Maintain your sacred relationships

The Morrigan is a Battle Goddess. She’s not likely to keep you stress-free, but She is likely to help you learn to fight effectively. Cernunnos is a God of the Wild. He’s not likely to make you comfortable, but He is likely to show you how to navigate dangerous situations. Unlike what the “tough love” memes say, your ancestors are likely to be impressed you’ve done as well as you have dealing with a world that’s far more complicated than they could ever imagine. They’ll do what they can to help – most of them, anyway.

We build our sacred relationships in ordinary times and we maintain them in bad times. That way they’re there for us when we need them most.

Maintain your prayers, meditations, and offerings even when things are difficult. Especially when things are difficult.

photo by John Beckett

Refill your cup

In an emergency we do what we have to do. But what you can do for a day or two is very different from what you can do day in and day out for weeks or months at a time. You’re no good to yourself or anyone else if you’re running on fumes all the time.

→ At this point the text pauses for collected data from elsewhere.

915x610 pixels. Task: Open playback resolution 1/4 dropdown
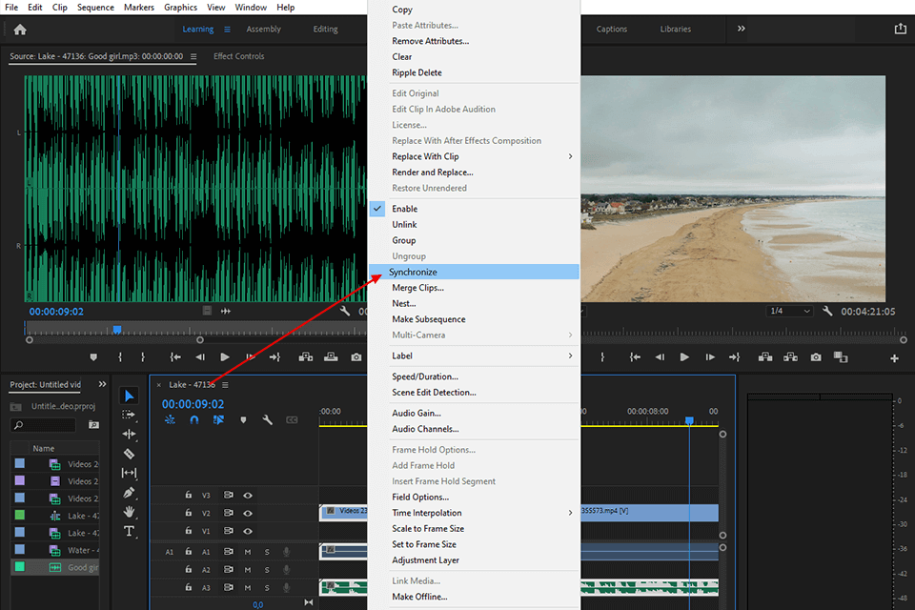pos(790,311)
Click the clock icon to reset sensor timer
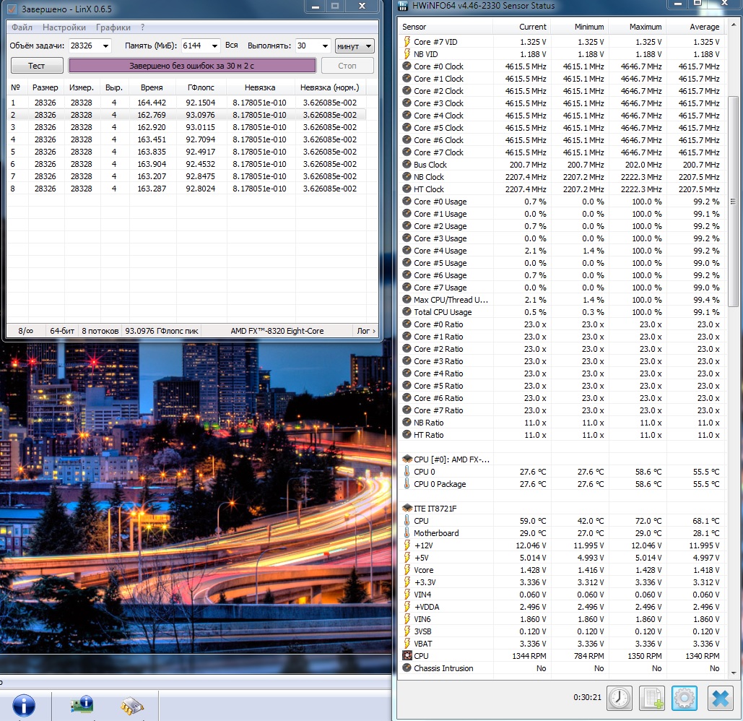The height and width of the screenshot is (721, 743). pos(619,698)
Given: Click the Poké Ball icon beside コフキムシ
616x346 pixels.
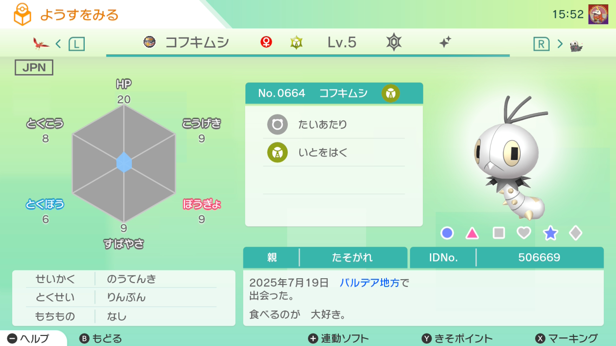Looking at the screenshot, I should [x=150, y=42].
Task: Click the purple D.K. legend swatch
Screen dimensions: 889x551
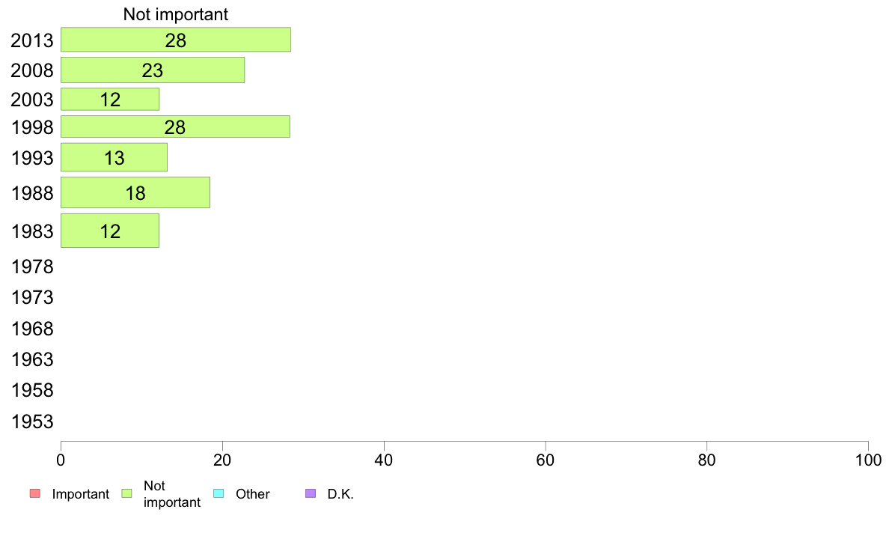Action: (x=311, y=493)
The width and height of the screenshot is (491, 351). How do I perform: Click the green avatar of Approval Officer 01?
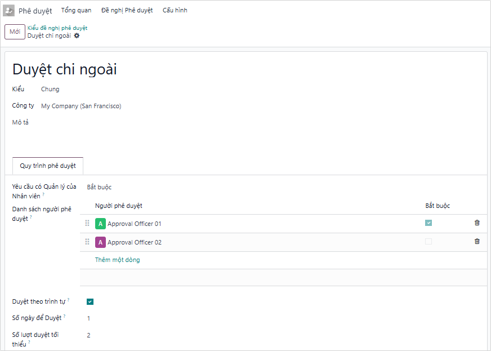100,224
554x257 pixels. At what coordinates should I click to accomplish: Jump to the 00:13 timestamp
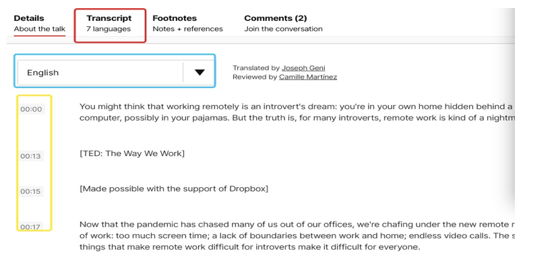pyautogui.click(x=30, y=156)
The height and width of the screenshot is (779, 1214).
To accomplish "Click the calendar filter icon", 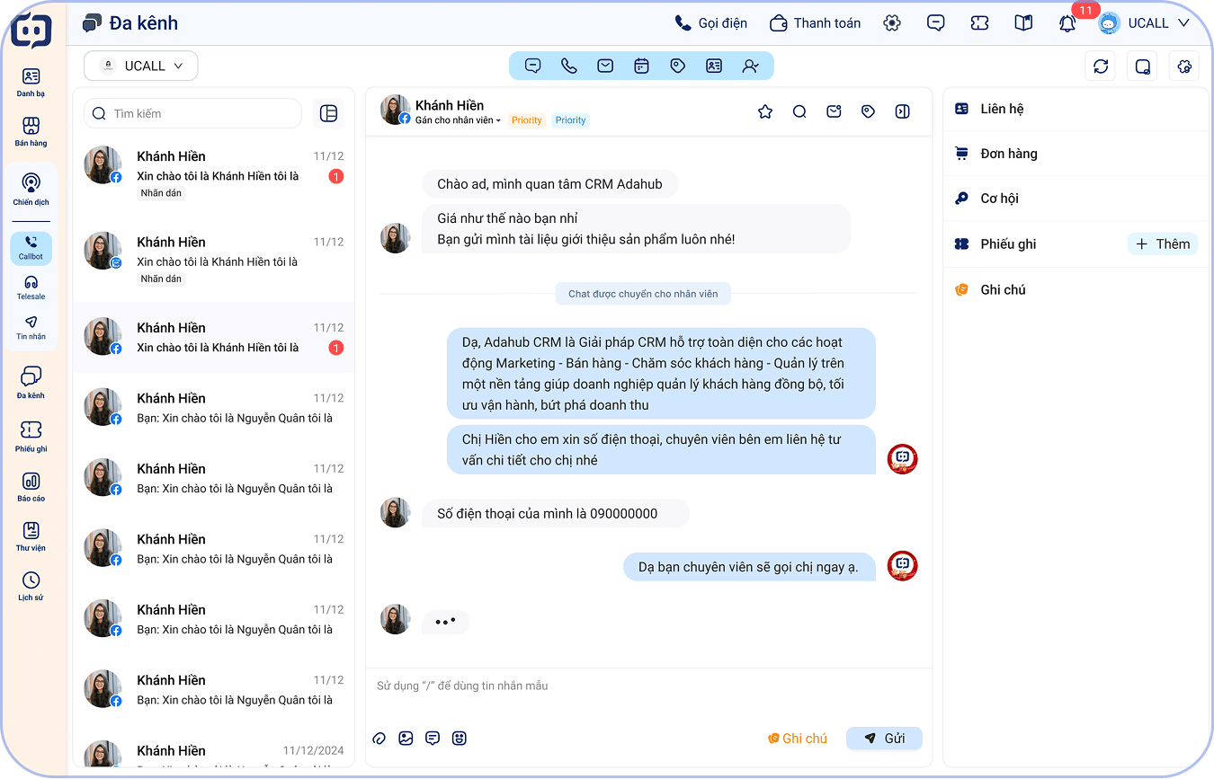I will (x=641, y=66).
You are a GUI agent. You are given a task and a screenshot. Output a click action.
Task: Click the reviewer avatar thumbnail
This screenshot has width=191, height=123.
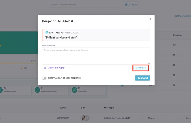(84, 118)
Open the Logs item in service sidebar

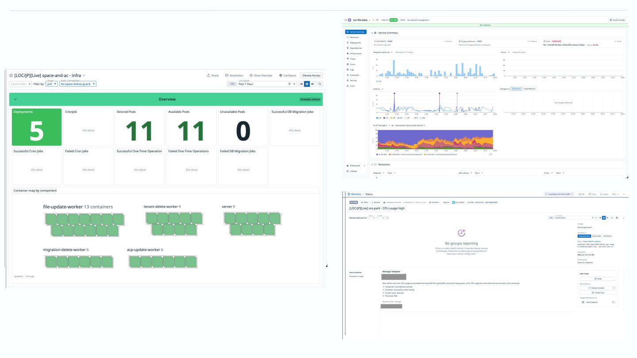tap(352, 70)
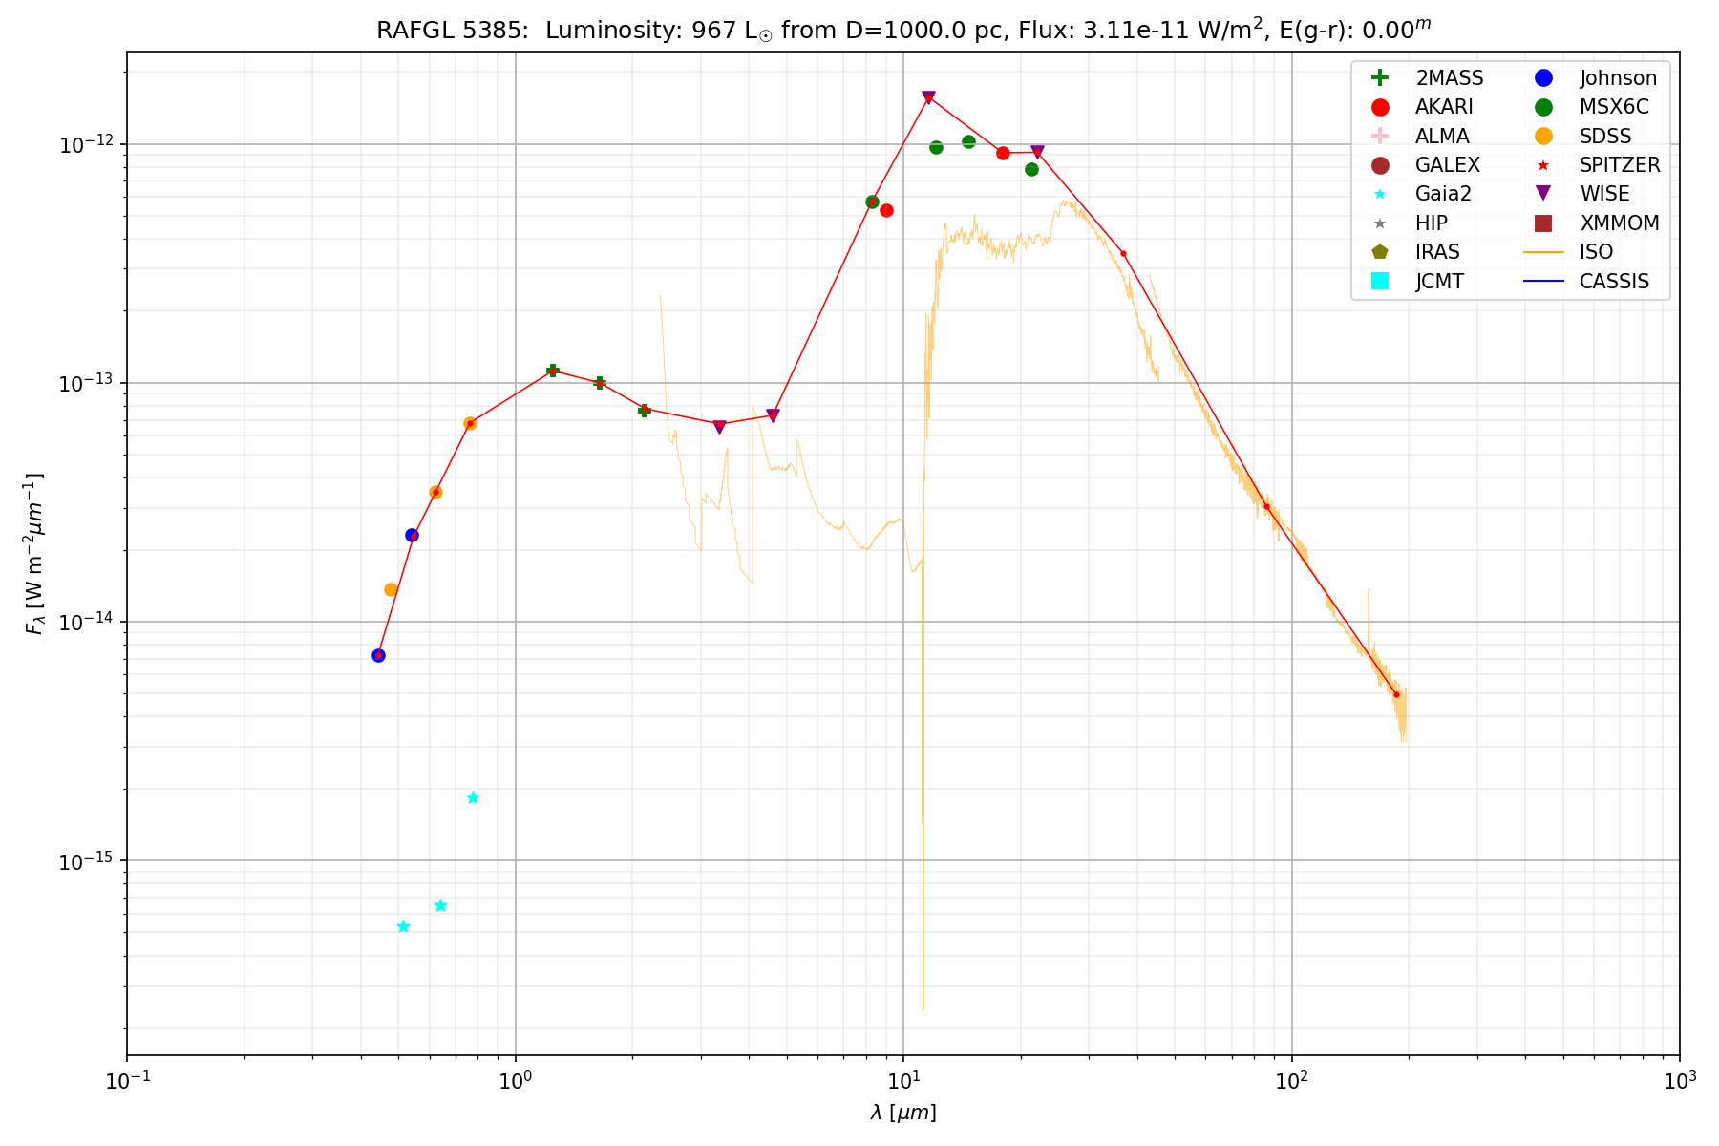Click the plot title RAFGL 5385
Viewport: 1719px width, 1146px height.
click(x=452, y=31)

Don’t believe me? Listen to Capt. Chris Hill, captain of the nuclear powered aircraft carrier USS Dwight D. Eisenhower: “Sleep is a tactical edge … To be healthy, you need 7-9 hours around the same time daily. The goal is to make the enemy sleepless, not your own people!”

Get enough sleep. Eat good food. Drink plenty of water, and drink other things in moderation. Remember you’re an animal – your body needs to move and sweat, preferably outdoors.

And find joy at least occasionally, even if you have to schedule it.

Your life – your choices

For some, “tough love” is a punch in the face when they need a hand up. For others, it’s insult added to injury. And for many, it’s a tiny cut that on its own means nothing, but when combined with dozens and dozens of other minor cuts, adds up to a significant incapacity.

Here’s the thing to remember: it’s your life. You get to live it the way you want to live it.

And also, if you don’t live it your way, intentionally and on purpose, you’ll live it according to someone else’s wants and desires – someone who likely doesn’t have your best interests at heart, even if they claim they do (“I’m just being honest!”).

Of course there are limits – all of life has limits. I couldn’t be a professional baseball player because I wasn’t born with the necessary physical abilities. Actions have consequences, and the older you get the more doors close. But within these constraints, you can live the way you want to live.

You want to live an aggressive, “be all you can be” life? Go for it – take your risks.

You want to live a quiet, sheltered life? Withdraw and build your castle.

And whether you can say it to their face or if discretion requires you to keep it to yourself, tell those pushing “tough love” to mind their own damn business.